OPEN MASTER THESIS PROJECTS
Research Group on Compiler Technology and Parallel Computing
The following master thesis projects are currently available in my group:
|
Note:
All projects on this page require a solid background in either compiler construction
or parallel programming (preferably both); at least one major course (preferably
at master level including programming labs) in these areas should be passed successfully.
Note to non-LIU students (FAQ):
If you want to do a thesis project with us, you must be registered
on a master (or bachelor) program at Linköping university.
It is generally not possible to do such projects remotely.
|
-
OpenMP for the REPLICA architecture (30hp)
OpenMP is a popular extension of e.g. the programming language C
for thread-based parallel programming. It allows the programmer
to (re-)write applications to utilize modern multicore processors
with shared memory in a relatively easy and high-level way (as
compared to threading libraries).
In OpenMP the programmer can annotate regions of a sequential program,
in particular loops, with directives (pragmas) to instruct the compiler
to generate code that can be executed in parallel by multiple threads.
REPLICA is an new PRAM-like multicore hardware architecture with
configurable emulated shared memory (CESM).
The goal of this master thesis is to write an OpenMP to REPLICA translator/compiler,
so that existing OpenMP programs can be compiled for and be executed on
the REPLICA architecture.
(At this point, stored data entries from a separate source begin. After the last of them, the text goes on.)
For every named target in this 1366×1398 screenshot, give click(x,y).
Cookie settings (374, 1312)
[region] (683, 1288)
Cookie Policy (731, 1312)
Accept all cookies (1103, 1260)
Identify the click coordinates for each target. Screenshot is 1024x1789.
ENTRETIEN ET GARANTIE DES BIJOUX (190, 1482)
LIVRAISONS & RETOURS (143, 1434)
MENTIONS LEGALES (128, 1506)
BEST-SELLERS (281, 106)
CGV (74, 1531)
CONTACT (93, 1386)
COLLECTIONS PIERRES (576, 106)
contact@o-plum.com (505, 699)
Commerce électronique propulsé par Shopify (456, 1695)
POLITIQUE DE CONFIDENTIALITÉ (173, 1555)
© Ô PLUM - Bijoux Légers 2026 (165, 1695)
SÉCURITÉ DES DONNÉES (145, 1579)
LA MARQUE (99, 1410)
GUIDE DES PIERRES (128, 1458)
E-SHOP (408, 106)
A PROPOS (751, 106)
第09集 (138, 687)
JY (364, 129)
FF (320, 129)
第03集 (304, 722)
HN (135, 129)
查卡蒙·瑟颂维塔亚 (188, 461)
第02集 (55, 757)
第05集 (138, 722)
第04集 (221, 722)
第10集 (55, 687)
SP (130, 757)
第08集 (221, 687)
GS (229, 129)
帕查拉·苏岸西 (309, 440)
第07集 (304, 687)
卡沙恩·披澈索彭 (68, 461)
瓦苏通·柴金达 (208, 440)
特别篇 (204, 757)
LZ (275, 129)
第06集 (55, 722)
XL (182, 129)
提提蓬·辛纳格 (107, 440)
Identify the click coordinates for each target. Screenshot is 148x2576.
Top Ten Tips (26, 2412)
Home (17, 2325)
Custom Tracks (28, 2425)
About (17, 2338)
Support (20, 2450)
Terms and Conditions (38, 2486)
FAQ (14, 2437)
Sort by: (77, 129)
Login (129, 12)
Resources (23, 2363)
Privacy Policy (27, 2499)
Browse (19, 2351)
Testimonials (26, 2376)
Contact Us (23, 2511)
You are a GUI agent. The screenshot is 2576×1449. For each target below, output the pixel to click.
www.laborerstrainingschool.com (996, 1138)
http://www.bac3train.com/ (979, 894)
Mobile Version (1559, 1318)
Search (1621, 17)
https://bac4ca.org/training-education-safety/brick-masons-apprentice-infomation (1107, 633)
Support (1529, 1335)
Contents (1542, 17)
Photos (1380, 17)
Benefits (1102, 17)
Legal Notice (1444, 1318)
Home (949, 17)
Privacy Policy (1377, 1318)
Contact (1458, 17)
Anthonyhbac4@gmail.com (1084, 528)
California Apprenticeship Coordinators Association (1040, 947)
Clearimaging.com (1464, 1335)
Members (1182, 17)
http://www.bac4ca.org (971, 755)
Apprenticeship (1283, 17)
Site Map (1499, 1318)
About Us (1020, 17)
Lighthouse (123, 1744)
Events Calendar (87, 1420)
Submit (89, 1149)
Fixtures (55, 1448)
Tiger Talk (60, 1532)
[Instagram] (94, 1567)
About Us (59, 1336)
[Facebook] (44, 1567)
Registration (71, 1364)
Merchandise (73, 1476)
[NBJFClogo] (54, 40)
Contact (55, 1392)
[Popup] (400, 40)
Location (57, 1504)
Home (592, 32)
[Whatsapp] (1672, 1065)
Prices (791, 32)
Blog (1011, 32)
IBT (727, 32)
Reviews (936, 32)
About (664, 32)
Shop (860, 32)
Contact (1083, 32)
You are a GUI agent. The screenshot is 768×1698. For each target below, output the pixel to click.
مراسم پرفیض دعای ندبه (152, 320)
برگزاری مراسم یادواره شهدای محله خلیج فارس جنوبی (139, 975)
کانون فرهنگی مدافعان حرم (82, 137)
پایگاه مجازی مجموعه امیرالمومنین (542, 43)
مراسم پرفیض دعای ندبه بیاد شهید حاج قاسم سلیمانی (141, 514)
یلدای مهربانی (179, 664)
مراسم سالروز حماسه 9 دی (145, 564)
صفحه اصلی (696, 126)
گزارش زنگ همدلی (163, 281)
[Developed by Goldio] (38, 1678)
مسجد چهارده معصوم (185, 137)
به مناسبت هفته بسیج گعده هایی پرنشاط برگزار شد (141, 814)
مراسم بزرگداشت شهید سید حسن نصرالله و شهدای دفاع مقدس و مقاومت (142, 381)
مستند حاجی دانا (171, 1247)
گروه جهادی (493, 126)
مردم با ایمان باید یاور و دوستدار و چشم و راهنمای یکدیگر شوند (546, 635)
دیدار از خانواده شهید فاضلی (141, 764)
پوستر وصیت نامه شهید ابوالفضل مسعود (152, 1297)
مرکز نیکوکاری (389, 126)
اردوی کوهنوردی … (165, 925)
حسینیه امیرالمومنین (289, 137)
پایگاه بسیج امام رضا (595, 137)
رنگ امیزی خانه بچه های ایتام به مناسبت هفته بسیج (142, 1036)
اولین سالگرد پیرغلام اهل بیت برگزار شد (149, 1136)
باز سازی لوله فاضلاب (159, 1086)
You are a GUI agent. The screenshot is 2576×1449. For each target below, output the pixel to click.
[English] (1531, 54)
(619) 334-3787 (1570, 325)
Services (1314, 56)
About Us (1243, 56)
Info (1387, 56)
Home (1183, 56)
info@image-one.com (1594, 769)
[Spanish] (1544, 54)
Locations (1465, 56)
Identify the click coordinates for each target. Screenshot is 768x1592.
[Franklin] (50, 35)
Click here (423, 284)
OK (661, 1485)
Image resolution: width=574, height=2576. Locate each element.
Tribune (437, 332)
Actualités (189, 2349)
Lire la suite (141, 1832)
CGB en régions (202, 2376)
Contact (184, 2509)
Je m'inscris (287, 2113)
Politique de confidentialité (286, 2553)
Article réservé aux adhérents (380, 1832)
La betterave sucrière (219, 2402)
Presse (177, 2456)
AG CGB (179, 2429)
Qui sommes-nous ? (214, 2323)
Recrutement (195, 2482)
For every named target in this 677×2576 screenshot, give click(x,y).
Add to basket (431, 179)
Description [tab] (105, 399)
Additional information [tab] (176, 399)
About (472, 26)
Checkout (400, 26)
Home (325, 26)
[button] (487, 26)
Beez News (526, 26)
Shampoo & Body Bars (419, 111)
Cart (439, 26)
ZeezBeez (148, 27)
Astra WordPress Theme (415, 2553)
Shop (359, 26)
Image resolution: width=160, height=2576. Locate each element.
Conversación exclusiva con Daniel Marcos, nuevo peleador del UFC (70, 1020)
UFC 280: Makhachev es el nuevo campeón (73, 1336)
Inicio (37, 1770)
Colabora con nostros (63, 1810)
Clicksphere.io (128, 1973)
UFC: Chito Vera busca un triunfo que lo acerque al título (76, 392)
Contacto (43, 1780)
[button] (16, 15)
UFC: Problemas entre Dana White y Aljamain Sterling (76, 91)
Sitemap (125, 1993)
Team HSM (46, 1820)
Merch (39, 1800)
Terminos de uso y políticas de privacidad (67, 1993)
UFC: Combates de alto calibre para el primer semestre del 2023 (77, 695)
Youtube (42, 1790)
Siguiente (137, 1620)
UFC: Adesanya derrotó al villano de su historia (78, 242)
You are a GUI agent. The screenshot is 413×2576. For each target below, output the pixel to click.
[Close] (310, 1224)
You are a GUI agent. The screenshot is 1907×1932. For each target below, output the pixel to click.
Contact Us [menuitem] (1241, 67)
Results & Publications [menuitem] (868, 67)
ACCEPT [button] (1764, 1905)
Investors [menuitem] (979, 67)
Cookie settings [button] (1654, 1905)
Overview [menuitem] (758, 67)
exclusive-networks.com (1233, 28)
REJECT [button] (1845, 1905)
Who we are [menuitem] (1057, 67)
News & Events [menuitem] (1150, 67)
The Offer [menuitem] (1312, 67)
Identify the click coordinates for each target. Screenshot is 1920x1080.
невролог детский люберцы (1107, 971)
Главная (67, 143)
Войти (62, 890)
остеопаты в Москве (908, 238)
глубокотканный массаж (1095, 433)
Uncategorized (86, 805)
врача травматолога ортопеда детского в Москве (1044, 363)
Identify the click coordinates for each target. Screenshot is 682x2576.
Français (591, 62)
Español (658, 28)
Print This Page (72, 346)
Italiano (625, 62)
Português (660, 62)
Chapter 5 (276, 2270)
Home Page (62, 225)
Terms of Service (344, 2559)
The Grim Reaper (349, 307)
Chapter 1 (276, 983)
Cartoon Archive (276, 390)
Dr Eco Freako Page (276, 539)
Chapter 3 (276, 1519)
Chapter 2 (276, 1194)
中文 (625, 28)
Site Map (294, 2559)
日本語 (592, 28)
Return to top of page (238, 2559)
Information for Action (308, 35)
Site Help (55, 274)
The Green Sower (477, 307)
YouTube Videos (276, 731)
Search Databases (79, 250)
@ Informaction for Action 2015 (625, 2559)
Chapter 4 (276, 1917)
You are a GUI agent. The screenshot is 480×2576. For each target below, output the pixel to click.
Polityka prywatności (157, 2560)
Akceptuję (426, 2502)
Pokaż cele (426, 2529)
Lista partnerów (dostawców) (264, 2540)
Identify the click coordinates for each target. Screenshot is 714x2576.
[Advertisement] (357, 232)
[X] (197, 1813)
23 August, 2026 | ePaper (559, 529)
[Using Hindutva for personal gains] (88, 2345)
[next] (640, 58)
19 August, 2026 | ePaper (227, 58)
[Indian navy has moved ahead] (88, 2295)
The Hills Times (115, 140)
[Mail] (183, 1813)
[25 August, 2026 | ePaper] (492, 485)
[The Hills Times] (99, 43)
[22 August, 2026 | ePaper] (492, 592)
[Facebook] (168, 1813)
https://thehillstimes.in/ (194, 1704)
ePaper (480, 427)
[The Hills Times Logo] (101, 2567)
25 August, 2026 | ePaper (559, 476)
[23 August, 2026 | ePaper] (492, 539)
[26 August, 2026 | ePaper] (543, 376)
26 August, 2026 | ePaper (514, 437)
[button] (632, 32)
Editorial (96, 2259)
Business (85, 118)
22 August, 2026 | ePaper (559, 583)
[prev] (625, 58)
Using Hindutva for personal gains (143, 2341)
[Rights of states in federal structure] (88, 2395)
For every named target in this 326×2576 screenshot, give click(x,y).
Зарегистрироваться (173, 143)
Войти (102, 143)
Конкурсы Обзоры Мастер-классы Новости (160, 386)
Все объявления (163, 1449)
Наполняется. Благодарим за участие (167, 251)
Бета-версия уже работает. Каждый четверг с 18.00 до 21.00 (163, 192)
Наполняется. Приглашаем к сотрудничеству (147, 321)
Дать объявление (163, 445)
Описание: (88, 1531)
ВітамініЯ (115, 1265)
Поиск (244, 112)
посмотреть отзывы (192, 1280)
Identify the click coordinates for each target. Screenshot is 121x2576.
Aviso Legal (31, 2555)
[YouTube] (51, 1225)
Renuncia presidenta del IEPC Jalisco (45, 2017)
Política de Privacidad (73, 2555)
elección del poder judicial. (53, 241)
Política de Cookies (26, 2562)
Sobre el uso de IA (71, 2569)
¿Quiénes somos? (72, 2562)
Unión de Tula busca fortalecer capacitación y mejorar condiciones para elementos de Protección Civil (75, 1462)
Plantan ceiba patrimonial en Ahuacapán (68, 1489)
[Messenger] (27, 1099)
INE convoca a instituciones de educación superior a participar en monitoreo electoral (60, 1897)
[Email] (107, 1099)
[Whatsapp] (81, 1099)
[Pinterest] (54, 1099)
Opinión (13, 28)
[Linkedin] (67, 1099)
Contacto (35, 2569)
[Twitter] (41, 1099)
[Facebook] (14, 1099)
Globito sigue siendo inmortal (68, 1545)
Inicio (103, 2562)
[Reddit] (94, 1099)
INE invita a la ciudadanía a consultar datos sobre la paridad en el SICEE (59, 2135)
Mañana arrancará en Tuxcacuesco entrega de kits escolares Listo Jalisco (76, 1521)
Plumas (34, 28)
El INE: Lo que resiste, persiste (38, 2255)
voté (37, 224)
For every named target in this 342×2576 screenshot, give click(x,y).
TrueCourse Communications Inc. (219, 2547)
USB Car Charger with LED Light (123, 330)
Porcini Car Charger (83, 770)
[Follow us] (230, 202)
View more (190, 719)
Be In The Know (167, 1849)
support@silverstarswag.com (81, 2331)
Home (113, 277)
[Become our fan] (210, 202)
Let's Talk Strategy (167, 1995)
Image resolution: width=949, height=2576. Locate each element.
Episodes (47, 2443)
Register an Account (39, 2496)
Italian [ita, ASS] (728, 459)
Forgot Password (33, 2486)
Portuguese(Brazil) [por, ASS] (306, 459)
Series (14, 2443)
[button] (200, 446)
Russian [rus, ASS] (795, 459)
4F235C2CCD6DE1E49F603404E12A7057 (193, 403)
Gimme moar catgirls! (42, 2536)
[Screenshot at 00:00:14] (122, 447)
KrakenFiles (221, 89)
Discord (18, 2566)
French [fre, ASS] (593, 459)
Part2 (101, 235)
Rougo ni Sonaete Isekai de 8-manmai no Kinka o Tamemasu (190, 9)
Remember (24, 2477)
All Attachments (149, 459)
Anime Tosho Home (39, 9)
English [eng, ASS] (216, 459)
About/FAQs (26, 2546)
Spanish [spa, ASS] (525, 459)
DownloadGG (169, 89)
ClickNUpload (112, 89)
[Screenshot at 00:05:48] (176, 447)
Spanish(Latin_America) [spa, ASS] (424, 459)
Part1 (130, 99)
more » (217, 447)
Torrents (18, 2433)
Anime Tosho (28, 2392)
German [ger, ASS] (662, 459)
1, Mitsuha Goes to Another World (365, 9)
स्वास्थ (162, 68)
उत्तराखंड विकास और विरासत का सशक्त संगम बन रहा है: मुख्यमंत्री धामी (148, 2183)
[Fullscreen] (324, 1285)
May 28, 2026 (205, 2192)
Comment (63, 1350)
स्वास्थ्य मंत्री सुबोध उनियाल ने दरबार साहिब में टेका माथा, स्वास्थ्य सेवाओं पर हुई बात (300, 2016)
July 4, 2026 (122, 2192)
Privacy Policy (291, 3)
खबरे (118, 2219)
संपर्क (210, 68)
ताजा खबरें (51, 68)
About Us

The work may also include defining new REPLICA
specific extensions to OpenMP to make use of the hardware features
in an efficient way.
The implementation can be based on an already existing compiler/translator framework.
Prerequisites: Parallel programming.
Background in C/C++, assembly programming, and compiler construction.
Contact: Erik Hansson or Christoph Kessler.
-
Parallelizing the NEMO ocean model application for GPU-based systems
using the SkePU skeleton programming library (30hp)
Requirements:
Good C/C++ coding skills are essential.
Good knowledge of Fortran and MPI.
Knowledge of C + Fortran mixed programming.
Knowledge of CUDA and/or OpenCL would be useful.
We recommend TDDD56 Multicore and GPU Programming
and TDDC78 Programming parallel computers.
Contact:
Supervisor at NSC: Johan Raber, e-Science coordinator, NSC (@nsc.liu.se)
Supervisor at IDA: Usman Dastgeer, IDA
Examinator: Christoph Kessler, IDA
-
Evaluating and Comparing Parallel Programming Models, Languages and Hardware Platforms
for Scalable Shared-Memory Computing (30hp)
The purpose of this master thesis is to quantitatively evaluate the REPLICA architecture,
a family of novel scalable chip multiprocessors with configurable emulated
shared memory (CESM)
architecture, whose computation model is based on the PRAM model.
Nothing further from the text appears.